Security groups is the name for the basic network packet filtering option built in to the Openstack/Contrail setup in use in the Safespring cloud. Security groups allow you to create lists of rules that can be applied to instances.

One instance can have several security groups attached to them, and default is to deny everything and then each added security group would add more exceptions that would be allowed so one group may allow inbound SSH (TCP port 22) for remote administration and another group allows outgoing HTTP and HTTPS (outbound port 80,443) in order for the instance to download OS updates.

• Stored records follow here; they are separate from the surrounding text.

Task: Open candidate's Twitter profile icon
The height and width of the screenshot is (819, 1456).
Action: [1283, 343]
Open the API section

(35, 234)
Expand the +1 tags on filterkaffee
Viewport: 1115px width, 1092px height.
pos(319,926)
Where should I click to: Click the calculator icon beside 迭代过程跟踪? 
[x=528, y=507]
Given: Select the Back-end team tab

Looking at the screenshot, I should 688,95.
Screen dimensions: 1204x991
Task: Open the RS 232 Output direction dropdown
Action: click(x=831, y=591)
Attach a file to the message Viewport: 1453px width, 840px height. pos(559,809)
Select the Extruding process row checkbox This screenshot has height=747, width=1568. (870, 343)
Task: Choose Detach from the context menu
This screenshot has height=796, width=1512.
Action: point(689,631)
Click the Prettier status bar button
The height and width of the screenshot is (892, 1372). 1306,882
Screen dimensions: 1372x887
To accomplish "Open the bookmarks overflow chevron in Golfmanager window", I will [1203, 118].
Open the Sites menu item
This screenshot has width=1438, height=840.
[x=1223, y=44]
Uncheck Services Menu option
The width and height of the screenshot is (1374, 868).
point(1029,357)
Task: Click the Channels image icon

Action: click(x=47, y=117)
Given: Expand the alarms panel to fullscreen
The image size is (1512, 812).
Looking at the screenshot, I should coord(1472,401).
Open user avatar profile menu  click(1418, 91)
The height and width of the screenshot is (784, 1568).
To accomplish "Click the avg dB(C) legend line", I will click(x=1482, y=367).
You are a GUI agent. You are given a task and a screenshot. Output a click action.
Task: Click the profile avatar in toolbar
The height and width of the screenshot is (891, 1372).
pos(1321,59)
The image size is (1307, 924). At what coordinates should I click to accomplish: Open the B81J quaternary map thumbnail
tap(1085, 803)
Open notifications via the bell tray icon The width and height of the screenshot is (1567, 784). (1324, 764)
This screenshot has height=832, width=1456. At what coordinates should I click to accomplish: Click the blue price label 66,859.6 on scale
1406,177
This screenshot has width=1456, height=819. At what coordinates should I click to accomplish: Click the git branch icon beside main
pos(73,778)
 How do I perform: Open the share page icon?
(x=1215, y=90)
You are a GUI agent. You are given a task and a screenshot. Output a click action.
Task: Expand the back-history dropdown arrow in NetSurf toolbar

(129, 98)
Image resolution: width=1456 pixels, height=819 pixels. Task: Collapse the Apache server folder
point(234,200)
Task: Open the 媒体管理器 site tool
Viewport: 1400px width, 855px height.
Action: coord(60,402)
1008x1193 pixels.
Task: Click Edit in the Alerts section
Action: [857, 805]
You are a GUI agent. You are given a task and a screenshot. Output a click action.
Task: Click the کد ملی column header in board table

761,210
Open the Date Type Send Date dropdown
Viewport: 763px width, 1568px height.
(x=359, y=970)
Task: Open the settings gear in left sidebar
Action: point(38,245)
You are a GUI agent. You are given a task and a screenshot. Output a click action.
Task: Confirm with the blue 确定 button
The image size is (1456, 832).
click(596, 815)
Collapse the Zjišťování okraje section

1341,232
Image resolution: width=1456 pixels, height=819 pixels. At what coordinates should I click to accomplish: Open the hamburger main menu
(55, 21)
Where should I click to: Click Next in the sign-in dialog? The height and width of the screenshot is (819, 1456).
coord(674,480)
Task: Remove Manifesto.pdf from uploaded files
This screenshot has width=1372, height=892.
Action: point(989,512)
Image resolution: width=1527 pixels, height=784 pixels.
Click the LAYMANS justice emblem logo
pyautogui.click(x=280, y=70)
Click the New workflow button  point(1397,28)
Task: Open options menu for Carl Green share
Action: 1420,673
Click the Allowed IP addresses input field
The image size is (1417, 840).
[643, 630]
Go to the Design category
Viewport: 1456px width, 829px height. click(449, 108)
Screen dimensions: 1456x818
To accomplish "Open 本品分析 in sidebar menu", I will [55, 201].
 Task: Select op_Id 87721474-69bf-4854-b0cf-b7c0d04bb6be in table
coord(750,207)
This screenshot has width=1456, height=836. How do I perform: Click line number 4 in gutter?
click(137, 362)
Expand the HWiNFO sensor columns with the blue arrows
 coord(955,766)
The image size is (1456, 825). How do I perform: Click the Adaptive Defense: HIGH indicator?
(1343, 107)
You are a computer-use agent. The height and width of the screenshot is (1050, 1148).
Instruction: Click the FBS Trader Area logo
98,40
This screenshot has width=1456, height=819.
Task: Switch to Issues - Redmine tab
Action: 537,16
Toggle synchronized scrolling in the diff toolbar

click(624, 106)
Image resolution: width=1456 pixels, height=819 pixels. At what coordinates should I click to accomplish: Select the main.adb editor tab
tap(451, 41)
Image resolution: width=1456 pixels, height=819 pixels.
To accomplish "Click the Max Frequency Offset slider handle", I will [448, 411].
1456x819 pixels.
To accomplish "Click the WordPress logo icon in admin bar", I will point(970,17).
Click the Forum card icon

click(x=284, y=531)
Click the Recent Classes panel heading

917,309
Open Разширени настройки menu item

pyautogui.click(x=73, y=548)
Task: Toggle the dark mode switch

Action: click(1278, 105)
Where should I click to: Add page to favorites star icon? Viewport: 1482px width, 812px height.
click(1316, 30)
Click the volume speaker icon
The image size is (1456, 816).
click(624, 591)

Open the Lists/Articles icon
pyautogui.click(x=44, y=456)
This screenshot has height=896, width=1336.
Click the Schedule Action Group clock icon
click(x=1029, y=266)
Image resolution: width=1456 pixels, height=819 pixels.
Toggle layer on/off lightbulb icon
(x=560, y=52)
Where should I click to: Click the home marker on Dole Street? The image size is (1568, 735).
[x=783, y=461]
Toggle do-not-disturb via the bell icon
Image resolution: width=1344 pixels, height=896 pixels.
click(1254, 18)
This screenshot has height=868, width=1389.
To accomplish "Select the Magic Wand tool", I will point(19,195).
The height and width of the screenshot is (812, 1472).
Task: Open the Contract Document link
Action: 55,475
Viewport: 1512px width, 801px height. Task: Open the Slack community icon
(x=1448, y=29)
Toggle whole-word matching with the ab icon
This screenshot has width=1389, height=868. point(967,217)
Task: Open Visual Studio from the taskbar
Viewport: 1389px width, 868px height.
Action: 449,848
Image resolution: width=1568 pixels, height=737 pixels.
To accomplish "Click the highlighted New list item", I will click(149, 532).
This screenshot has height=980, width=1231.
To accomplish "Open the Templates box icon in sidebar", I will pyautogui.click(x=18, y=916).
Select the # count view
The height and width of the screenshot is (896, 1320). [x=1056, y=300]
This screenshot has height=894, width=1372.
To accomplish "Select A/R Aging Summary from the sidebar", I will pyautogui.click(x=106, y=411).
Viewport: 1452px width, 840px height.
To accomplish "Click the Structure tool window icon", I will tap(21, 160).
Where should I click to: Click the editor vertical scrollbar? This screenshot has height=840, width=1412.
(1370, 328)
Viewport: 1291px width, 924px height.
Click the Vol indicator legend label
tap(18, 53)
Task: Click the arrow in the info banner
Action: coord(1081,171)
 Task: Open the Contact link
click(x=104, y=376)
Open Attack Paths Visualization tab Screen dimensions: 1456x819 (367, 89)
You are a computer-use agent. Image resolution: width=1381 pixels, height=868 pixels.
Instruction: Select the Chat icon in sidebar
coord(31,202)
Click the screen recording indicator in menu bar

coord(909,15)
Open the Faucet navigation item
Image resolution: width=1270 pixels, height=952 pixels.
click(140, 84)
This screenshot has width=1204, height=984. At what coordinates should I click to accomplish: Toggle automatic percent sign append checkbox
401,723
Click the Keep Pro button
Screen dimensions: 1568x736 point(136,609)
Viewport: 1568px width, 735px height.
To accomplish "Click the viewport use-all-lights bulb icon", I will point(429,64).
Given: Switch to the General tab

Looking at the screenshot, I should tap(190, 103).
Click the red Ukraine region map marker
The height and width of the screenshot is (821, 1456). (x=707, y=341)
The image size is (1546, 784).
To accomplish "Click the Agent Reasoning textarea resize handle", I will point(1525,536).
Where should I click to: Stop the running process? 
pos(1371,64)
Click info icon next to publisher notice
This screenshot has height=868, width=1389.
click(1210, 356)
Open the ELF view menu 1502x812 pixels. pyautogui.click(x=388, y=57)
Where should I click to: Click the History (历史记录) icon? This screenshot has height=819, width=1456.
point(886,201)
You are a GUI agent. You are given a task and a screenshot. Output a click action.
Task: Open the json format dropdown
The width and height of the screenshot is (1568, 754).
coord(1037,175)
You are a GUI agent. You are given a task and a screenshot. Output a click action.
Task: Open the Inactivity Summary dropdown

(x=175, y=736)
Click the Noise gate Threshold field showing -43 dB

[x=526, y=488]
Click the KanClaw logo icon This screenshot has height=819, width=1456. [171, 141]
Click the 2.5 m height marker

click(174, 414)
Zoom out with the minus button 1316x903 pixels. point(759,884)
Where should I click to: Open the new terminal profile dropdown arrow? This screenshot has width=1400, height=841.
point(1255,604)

Before being able to reach outside networks, a floating IP needs to be associated with one of your network interfaces (ports), and a security group allowing this must be applied to your instance. You can create many different security groups and apply one or more to any instance you have. Applying a security group takes effect immediately on running instances. Running local firewalls is still recommended, since other machines on the same local network may still reach your instance.


Creating your own security groups

First create a group, and give it a descriptive name. Security groups are per project, so you may name them as you like, they will not be visible to other projects.


then add rules to it. Some of the common protocols have pregenerated defaults, and specifically SSH is at the bottom of the list, so it might require scrolling for it to be visible. If the program or protocol you want to open up isn't in that list, you will have to start by specifying TCP/UDP/ICMP manually and set which port(s) it uses. If you want to have it reachable from any IP, leave the CIDR field blank, even though the "?" help popup might suggest that "-1" indicates any. Otherwise, if you want to make the rule dependent on a certain source network or even a single IP, just add it with an appropriate netmask in the CIDR field.


As soon as you apply the security group to an instance, it will take effect, no restart or rebuild will be necessary. Do note that the Default ruleset usually prevents all traffic, and that new security groups you place on instances should add permissions for only those protocols you want to allow.

Cloud Init

Even though the web dashboard has the ability to show you an HTML5-based remote console interface for your instance, using SSH, remote desktop or something similar is usually preferred. The console is ok for rescue operations, but may not be comfortable enough for long time work.

In order to place customizations into your instances, most public cloud images support running something called Cloud Init at boot, which means it calls out to a web server early on first start to ask for configurations like scripts to run, software to install or users/pw to add.

Setting up a user, and/or setting up authorized_keys for SSH becomes very important when using common shared images since it would be unfortunate if it came with logins enabled and a publically known password, since it would be a matter of timing if you or someone else notices a publicly available machine first and logs in using the commonly known password. Most public images will only allow console logins, or force you to add an SSH public key and then only let you in using that key.

The Windows images and the small CirrOS linux image will have a way to force you to set a password on the console, or tell you on the console what the password is, whereas the Ubuntu cloud images already have a user named 'ubuntu' prepared, but need you to add an SSH public key via cloud-init and from that account, let you elevate privileges to root via passwordless sudo.

When launching an instance you can add a cloud init file up to 16k in size. That limit is somewhat arbitrary, but should be enough to either do all you want, or teach the instance where to get further instructions. In the dashboard Launch Instance wizard, this is in the Configuration step, where it's called Customization Script. You may upload a prepared file or paste it into the web form directly.

More advanced customizations can be added as a "configuration drive" which will appear as a separate disk to the guest which holds whatever data and software needed for post-install, preferably in a generic way so it can be reused for many instances. It is further possible to add per-instance specific metadata in the last step of the launch wizard, which the instance can ask for while starting up.